→ How to complete this task:
Give the entries again, exactly as they stand.

(Collected data)
- Opening Delimiter -
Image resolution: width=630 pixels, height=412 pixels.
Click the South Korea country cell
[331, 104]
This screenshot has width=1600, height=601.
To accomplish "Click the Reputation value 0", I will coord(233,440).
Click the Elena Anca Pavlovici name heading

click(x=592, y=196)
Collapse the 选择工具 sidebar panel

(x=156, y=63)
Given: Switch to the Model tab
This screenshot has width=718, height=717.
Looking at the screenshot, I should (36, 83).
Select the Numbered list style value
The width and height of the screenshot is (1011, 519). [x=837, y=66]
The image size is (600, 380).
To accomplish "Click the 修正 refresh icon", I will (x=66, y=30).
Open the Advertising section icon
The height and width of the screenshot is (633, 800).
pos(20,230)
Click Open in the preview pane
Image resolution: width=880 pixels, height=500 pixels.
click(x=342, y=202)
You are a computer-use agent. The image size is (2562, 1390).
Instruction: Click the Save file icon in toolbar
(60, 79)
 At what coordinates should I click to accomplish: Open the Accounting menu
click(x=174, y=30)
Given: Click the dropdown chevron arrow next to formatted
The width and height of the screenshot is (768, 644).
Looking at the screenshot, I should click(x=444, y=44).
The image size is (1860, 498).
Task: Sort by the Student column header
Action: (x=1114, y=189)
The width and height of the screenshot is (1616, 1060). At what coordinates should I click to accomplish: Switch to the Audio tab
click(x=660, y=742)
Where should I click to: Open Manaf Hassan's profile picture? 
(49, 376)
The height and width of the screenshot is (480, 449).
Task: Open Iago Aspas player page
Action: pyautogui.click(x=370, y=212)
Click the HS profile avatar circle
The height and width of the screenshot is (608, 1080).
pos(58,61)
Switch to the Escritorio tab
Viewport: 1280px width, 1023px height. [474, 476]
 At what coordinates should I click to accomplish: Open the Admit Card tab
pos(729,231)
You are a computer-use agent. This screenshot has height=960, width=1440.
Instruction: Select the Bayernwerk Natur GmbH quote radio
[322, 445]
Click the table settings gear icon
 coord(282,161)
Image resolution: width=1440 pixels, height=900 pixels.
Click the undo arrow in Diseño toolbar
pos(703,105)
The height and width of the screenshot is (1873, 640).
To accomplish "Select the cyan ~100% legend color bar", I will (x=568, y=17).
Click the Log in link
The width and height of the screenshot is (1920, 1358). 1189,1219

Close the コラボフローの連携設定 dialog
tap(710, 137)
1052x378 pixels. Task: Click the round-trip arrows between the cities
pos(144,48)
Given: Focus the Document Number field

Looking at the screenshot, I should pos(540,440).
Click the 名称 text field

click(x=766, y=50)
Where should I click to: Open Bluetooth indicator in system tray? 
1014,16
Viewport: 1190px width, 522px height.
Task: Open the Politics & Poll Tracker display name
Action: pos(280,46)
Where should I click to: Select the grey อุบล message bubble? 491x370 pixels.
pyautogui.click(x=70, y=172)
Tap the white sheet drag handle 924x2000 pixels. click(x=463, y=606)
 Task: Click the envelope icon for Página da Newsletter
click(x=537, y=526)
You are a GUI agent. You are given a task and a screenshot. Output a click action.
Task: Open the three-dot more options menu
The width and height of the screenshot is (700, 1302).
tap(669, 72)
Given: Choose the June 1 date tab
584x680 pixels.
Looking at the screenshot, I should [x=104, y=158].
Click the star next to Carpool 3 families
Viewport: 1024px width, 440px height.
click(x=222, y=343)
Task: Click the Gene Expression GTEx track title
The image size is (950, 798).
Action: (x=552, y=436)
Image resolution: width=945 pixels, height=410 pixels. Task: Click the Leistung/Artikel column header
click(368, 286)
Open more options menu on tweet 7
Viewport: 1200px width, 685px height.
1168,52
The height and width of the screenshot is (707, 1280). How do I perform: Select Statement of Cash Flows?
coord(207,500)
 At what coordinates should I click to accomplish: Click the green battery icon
- Closing Delimiter -
→ Output for this exercise:
Image resolution: width=630 pixels, height=412 pixels.
Click the South Korea country cell
[331, 104]
This screenshot has width=1600, height=601.
To accomplish "Click the Reputation value 0", I will coord(233,440).
Click the Elena Anca Pavlovici name heading

click(x=592, y=196)
Collapse the 选择工具 sidebar panel

(x=156, y=63)
Given: Switch to the Model tab
This screenshot has width=718, height=717.
Looking at the screenshot, I should (36, 83).
Select the Numbered list style value
The width and height of the screenshot is (1011, 519). [x=837, y=66]
The image size is (600, 380).
To accomplish "Click the 修正 refresh icon", I will (x=66, y=30).
Open the Advertising section icon
The height and width of the screenshot is (633, 800).
pos(20,230)
Click Open in the preview pane
Image resolution: width=880 pixels, height=500 pixels.
click(x=342, y=202)
You are a computer-use agent. The image size is (2562, 1390).
Instruction: Click the Save file icon in toolbar
(60, 79)
 At what coordinates should I click to accomplish: Open the Accounting menu
click(x=174, y=30)
Given: Click the dropdown chevron arrow next to formatted
The width and height of the screenshot is (768, 644).
Looking at the screenshot, I should click(x=444, y=44).
The image size is (1860, 498).
Task: Sort by the Student column header
Action: (x=1114, y=189)
The width and height of the screenshot is (1616, 1060). At what coordinates should I click to accomplish: Switch to the Audio tab
click(x=660, y=742)
Where should I click to: Open Manaf Hassan's profile picture? 
(49, 376)
The height and width of the screenshot is (480, 449).
Task: Open Iago Aspas player page
Action: pyautogui.click(x=370, y=212)
Click the HS profile avatar circle
The height and width of the screenshot is (608, 1080).
pos(58,61)
Switch to the Escritorio tab
Viewport: 1280px width, 1023px height. [474, 476]
 At what coordinates should I click to accomplish: Open the Admit Card tab
pos(729,231)
You are a computer-use agent. This screenshot has height=960, width=1440.
Instruction: Select the Bayernwerk Natur GmbH quote radio
[322, 445]
Click the table settings gear icon
 coord(282,161)
Image resolution: width=1440 pixels, height=900 pixels.
Click the undo arrow in Diseño toolbar
pos(703,105)
The height and width of the screenshot is (1873, 640).
To accomplish "Select the cyan ~100% legend color bar", I will (x=568, y=17).
Click the Log in link
The width and height of the screenshot is (1920, 1358). 1189,1219

Close the コラボフローの連携設定 dialog
tap(710, 137)
1052x378 pixels. Task: Click the round-trip arrows between the cities
pos(144,48)
Given: Focus the Document Number field

Looking at the screenshot, I should pos(540,440).
Click the 名称 text field

click(x=766, y=50)
Where should I click to: Open Bluetooth indicator in system tray? 
1014,16
Viewport: 1190px width, 522px height.
Task: Open the Politics & Poll Tracker display name
Action: pos(280,46)
Where should I click to: Select the grey อุบล message bubble? 491x370 pixels.
pyautogui.click(x=70, y=172)
Tap the white sheet drag handle 924x2000 pixels. click(x=463, y=606)
 Task: Click the envelope icon for Página da Newsletter
click(x=537, y=526)
You are a GUI agent. You are given a task and a screenshot. Output a click action.
Task: Open the three-dot more options menu
The width and height of the screenshot is (700, 1302).
tap(669, 72)
Given: Choose the June 1 date tab
584x680 pixels.
Looking at the screenshot, I should [x=104, y=158].
Click the star next to Carpool 3 families
Viewport: 1024px width, 440px height.
click(x=222, y=343)
Task: Click the Gene Expression GTEx track title
The image size is (950, 798).
Action: (x=552, y=436)
Image resolution: width=945 pixels, height=410 pixels. Task: Click the Leistung/Artikel column header
click(368, 286)
Open more options menu on tweet 7
Viewport: 1200px width, 685px height.
1168,52
The height and width of the screenshot is (707, 1280). How do I perform: Select Statement of Cash Flows?
coord(207,500)
 At what coordinates should I click to accomplish: Click the green battery icon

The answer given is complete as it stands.